Your assignment
Using the material below, return exactly the lines between the one holding "The image size is (1212, 737)." and the one holding "Add new record in ESQ subform navigator", inclusive, and no others.

+ + +

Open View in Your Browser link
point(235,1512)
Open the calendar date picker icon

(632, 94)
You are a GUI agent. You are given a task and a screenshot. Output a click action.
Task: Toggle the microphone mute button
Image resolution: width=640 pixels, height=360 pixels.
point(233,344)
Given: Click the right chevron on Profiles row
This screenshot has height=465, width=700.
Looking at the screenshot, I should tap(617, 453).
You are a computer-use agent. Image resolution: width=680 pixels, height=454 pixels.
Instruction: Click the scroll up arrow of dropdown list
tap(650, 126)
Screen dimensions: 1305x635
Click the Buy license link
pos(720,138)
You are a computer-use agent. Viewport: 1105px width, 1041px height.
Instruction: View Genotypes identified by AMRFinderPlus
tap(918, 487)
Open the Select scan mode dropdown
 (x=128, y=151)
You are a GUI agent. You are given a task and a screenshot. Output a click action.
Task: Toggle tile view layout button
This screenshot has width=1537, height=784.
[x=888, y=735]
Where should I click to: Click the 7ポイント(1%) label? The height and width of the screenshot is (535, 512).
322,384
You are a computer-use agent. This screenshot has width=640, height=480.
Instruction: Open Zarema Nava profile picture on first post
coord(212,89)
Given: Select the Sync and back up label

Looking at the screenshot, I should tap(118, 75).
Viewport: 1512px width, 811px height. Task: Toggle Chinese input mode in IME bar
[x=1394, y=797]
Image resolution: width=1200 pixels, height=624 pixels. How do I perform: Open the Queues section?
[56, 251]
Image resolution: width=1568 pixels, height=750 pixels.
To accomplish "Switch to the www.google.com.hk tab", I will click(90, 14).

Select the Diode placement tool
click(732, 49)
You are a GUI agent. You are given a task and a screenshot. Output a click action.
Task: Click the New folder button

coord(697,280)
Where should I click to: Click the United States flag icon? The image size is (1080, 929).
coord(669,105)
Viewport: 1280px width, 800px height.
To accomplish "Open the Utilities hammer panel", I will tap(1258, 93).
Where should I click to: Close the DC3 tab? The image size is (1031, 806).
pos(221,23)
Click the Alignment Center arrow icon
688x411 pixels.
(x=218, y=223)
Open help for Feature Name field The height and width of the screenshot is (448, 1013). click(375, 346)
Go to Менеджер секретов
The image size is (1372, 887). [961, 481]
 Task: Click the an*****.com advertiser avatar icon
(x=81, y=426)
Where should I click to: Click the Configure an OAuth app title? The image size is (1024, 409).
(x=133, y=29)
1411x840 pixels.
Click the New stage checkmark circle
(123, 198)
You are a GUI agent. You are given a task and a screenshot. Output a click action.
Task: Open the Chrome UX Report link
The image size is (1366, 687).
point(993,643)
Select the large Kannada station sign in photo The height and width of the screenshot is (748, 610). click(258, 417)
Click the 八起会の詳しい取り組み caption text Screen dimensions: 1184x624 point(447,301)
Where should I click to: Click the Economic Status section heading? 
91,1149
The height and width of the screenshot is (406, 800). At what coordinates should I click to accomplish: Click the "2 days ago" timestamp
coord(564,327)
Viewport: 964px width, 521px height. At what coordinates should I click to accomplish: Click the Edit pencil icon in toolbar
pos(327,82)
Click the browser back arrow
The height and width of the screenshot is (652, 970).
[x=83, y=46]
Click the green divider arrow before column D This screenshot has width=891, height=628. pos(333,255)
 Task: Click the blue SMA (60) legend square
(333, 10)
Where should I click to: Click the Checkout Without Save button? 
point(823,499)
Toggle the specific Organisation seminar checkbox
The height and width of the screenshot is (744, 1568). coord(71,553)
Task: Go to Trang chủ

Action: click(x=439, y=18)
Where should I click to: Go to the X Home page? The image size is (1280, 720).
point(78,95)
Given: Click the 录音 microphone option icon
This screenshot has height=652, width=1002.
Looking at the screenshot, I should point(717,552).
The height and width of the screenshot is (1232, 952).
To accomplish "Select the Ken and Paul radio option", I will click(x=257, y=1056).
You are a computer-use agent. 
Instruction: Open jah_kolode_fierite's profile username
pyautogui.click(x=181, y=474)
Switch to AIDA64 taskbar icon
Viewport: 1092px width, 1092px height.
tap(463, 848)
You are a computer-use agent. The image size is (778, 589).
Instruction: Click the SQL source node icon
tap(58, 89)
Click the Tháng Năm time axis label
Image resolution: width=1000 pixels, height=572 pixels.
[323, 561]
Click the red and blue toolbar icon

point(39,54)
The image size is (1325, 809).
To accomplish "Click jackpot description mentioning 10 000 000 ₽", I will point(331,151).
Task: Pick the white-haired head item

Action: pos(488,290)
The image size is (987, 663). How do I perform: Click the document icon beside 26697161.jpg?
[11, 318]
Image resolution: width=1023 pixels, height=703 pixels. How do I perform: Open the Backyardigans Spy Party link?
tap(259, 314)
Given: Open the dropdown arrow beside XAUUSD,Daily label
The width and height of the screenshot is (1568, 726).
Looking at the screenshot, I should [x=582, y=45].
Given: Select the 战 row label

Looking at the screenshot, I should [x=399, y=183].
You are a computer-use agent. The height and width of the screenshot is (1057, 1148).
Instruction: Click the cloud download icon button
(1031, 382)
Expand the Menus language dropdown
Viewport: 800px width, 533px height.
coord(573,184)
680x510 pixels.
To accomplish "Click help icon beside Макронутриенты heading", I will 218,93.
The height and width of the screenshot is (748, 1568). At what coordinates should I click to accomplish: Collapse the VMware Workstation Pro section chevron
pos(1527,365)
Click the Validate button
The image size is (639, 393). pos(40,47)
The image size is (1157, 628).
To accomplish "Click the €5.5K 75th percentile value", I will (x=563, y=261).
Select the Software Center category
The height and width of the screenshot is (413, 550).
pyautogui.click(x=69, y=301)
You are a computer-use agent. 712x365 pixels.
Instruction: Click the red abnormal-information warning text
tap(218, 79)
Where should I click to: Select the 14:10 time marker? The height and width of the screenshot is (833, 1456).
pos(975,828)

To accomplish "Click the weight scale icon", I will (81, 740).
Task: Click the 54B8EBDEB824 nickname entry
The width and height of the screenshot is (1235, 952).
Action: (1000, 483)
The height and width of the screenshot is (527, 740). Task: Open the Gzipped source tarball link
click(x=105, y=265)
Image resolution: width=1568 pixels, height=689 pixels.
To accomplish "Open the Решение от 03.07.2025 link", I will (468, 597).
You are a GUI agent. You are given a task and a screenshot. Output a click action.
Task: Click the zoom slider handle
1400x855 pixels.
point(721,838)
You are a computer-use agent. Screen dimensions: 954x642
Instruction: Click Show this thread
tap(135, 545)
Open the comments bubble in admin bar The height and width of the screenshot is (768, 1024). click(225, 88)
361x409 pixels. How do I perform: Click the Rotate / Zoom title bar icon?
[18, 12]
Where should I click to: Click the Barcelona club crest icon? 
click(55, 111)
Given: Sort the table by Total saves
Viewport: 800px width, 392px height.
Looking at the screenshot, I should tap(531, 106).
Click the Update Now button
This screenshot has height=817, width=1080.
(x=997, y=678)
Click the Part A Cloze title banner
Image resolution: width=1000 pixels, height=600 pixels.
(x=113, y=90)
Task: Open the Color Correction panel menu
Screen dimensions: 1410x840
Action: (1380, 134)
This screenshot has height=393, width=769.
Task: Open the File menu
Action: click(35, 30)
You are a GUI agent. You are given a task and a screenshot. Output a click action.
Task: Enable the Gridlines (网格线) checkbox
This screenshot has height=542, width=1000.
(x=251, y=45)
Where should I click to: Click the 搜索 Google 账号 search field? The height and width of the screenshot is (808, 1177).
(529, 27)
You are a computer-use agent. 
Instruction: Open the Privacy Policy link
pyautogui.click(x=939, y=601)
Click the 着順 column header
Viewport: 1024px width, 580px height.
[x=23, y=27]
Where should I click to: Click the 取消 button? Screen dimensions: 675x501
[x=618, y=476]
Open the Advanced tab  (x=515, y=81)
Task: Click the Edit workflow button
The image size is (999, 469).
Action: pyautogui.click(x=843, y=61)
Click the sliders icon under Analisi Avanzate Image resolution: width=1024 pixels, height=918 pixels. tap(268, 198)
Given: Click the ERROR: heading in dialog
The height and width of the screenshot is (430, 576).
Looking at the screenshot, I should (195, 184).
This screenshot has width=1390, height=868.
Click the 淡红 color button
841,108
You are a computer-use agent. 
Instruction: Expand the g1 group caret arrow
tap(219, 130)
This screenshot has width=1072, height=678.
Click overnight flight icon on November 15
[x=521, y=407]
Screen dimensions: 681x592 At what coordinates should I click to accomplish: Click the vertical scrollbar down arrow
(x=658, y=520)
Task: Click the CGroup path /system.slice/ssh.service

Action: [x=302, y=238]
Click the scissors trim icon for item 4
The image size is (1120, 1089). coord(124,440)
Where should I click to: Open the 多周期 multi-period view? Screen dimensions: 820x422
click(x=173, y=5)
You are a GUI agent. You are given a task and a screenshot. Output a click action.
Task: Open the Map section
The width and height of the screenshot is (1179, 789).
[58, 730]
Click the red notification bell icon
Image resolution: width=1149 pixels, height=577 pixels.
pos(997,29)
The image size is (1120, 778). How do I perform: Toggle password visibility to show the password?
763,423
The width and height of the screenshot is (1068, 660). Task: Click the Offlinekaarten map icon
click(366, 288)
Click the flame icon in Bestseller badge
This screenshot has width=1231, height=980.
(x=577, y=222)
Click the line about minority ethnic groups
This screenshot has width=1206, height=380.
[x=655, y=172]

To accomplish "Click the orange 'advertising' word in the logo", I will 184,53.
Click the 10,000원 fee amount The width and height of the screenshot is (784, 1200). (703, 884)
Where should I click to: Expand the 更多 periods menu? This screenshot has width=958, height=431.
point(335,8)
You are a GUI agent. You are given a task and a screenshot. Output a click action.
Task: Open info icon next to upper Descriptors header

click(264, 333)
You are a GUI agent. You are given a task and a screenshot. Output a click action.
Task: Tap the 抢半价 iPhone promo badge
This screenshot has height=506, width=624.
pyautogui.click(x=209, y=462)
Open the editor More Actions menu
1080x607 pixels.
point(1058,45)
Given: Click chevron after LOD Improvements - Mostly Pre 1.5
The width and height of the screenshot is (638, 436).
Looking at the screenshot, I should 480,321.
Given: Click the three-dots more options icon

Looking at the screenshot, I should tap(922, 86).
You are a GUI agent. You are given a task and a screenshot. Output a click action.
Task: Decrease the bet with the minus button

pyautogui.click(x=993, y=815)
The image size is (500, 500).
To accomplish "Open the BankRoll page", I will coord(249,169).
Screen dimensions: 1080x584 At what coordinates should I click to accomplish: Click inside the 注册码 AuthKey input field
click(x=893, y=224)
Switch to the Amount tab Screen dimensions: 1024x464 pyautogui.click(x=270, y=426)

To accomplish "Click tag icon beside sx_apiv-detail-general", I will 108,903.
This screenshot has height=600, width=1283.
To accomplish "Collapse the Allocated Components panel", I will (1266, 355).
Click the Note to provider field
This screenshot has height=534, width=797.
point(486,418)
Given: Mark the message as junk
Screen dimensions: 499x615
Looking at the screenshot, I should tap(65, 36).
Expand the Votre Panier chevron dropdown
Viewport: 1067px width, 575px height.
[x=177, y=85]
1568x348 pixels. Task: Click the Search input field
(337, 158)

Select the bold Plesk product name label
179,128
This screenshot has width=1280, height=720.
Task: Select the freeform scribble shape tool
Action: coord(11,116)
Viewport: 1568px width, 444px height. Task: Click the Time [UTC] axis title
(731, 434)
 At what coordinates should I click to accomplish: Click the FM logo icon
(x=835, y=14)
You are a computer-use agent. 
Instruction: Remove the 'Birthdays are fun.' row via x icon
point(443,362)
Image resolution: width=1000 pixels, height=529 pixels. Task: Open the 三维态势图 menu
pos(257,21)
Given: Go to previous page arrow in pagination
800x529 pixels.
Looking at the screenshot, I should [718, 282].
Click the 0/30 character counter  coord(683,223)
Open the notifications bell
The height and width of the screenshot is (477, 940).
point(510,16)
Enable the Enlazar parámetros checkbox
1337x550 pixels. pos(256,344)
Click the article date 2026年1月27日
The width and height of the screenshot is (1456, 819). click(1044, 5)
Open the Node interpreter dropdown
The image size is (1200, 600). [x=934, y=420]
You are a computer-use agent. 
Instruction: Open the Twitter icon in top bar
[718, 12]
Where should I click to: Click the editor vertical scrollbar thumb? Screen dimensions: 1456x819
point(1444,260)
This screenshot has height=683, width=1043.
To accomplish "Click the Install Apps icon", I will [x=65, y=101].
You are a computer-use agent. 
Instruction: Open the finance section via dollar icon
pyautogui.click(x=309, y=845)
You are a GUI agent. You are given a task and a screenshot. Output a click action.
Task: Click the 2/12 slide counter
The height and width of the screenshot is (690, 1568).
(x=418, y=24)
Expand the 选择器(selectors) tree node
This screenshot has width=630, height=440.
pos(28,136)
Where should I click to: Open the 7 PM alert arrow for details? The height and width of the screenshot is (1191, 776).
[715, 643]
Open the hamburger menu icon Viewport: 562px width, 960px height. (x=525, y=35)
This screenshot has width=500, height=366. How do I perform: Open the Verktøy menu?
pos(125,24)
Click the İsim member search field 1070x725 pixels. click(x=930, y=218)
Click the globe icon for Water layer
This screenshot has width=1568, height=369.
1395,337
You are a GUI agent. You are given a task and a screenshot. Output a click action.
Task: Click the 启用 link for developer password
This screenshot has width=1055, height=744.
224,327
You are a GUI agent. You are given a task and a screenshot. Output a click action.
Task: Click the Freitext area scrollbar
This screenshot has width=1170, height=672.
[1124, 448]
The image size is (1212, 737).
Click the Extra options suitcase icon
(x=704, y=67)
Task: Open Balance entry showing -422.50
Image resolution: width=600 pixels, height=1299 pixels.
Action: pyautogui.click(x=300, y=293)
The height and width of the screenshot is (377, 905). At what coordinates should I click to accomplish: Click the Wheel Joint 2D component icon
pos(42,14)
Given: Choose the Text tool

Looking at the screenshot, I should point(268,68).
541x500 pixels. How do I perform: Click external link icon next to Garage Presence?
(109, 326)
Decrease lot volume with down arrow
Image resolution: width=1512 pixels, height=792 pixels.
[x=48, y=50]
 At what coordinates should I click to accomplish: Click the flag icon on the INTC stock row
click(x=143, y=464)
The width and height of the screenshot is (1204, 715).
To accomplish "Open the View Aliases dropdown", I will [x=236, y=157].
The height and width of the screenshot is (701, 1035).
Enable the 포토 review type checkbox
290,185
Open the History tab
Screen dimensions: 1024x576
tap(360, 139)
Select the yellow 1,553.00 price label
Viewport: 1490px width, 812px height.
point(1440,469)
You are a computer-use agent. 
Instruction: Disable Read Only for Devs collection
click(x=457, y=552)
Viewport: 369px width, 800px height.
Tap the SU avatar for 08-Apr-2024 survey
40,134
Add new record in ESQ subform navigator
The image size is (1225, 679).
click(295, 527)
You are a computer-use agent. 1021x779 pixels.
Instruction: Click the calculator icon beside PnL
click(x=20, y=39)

+ + +

Your solution
The image size is (1212, 737).
Click the Extra options suitcase icon
(x=704, y=67)
Task: Open Balance entry showing -422.50
Image resolution: width=600 pixels, height=1299 pixels.
Action: pyautogui.click(x=300, y=293)
The height and width of the screenshot is (377, 905). At what coordinates should I click to accomplish: Click the Wheel Joint 2D component icon
pos(42,14)
Given: Choose the Text tool

Looking at the screenshot, I should point(268,68).
541x500 pixels. How do I perform: Click external link icon next to Garage Presence?
(109, 326)
Decrease lot volume with down arrow
Image resolution: width=1512 pixels, height=792 pixels.
[x=48, y=50]
 At what coordinates should I click to accomplish: Click the flag icon on the INTC stock row
click(x=143, y=464)
The width and height of the screenshot is (1204, 715).
To accomplish "Open the View Aliases dropdown", I will [x=236, y=157].
The height and width of the screenshot is (701, 1035).
Enable the 포토 review type checkbox
290,185
Open the History tab
Screen dimensions: 1024x576
tap(360, 139)
Select the yellow 1,553.00 price label
Viewport: 1490px width, 812px height.
point(1440,469)
You are a computer-use agent. 
Instruction: Disable Read Only for Devs collection
click(x=457, y=552)
Viewport: 369px width, 800px height.
Tap the SU avatar for 08-Apr-2024 survey
40,134
Add new record in ESQ subform navigator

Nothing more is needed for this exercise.